Value stocks, so labelled because they typically sport lower price-to-earnings valuations, tend to be in more staid or out-of-favour industries and often lag during out-sized stock rallies, which is exactly what happened in 2017.

The S&P 500 Value index – a measure of companies such as Berkshire Hathaway Inc and JP Morgan Chase & Co – gained just 12.6% last year. That is a tortoise’s pace measured against the far more hare-like S&P 500 Growth index, which doubled that performanc­e. It clocked a 25.4% rise courtesy of its heavy contingent of tech giants like Apple Inc and Microsoft Corp.

As a result, even some growth funds are moving out of high-flying technology stocks and increasing their positions in stocks they see as more reasonably valued at a time when the American Associatio­n of Individual Investors survey shows the greatest exuberance for stocks since November 2014.
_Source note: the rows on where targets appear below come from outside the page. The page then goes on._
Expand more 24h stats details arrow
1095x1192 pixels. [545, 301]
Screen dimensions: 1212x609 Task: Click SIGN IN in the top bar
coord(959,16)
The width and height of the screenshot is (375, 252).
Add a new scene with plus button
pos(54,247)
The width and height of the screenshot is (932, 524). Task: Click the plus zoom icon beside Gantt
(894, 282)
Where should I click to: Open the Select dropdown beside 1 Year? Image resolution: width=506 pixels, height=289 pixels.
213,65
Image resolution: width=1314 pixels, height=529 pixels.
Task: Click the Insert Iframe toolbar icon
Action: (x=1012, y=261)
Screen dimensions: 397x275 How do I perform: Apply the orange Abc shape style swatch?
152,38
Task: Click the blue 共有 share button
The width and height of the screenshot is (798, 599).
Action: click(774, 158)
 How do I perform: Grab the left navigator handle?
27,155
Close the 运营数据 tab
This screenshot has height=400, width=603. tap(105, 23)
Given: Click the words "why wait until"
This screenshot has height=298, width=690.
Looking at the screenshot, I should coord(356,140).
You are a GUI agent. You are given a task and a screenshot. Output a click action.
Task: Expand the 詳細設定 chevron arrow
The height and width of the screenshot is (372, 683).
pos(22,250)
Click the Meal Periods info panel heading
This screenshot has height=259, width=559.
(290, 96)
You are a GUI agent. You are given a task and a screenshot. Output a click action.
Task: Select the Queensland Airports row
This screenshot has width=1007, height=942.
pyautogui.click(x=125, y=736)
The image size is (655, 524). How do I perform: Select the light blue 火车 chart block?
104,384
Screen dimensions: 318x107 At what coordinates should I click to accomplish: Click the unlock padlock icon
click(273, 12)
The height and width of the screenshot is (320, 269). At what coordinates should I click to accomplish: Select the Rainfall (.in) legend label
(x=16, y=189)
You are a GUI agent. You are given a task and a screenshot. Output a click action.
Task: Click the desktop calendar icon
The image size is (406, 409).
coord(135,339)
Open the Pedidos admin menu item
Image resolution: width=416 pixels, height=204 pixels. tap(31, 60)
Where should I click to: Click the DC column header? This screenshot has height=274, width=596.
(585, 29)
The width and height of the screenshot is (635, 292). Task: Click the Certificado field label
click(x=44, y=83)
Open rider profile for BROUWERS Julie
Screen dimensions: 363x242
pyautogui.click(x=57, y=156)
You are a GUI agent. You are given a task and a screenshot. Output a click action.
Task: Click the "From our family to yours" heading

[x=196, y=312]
“There is some risk to the technology sector after the big run we’ve had. Where we see opportunit­ies now are sectors that have attractive valuations and higher visibility into their revenue streams,” said Matthew Litfin, a co-portfolio manager of the US$4.7bil Columbia Acorn fund.

Litfin is now “underweigh­t” technology and has been adding to its holdings of financial stocks, such as asset management Lazard Ltd, which trades at a trailing price to earnings ratio of 15.1 versus 23.7 for the S&P 500 as a whole.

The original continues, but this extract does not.